**WHAT IS NEEDED:** Every line containing the string "header" is to be copied from the records.

□ □ □ □

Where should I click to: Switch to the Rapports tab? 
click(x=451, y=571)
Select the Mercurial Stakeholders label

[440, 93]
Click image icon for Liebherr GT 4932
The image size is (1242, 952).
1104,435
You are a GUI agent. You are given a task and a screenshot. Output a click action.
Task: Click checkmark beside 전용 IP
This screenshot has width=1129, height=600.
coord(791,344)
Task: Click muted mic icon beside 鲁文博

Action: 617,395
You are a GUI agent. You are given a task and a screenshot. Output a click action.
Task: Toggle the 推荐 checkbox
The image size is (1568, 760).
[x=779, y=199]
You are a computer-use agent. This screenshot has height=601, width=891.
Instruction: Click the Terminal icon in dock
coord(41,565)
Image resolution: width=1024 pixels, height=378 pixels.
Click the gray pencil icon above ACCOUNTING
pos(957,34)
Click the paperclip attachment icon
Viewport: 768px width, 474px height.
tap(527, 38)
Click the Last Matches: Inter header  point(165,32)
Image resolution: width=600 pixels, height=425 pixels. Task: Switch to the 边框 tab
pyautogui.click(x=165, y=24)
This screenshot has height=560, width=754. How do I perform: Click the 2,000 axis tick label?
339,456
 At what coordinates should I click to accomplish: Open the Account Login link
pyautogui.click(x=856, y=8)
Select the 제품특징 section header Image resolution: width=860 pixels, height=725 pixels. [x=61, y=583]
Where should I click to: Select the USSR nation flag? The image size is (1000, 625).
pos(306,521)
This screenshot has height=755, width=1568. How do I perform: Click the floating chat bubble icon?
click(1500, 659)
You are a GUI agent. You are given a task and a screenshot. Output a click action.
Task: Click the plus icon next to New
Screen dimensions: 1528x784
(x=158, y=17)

□ □ □ □

**TASK RESPONSE:**
Click the Last Matches: Inter header  point(165,32)
Select the 제품특징 section header Image resolution: width=860 pixels, height=725 pixels. [x=61, y=583]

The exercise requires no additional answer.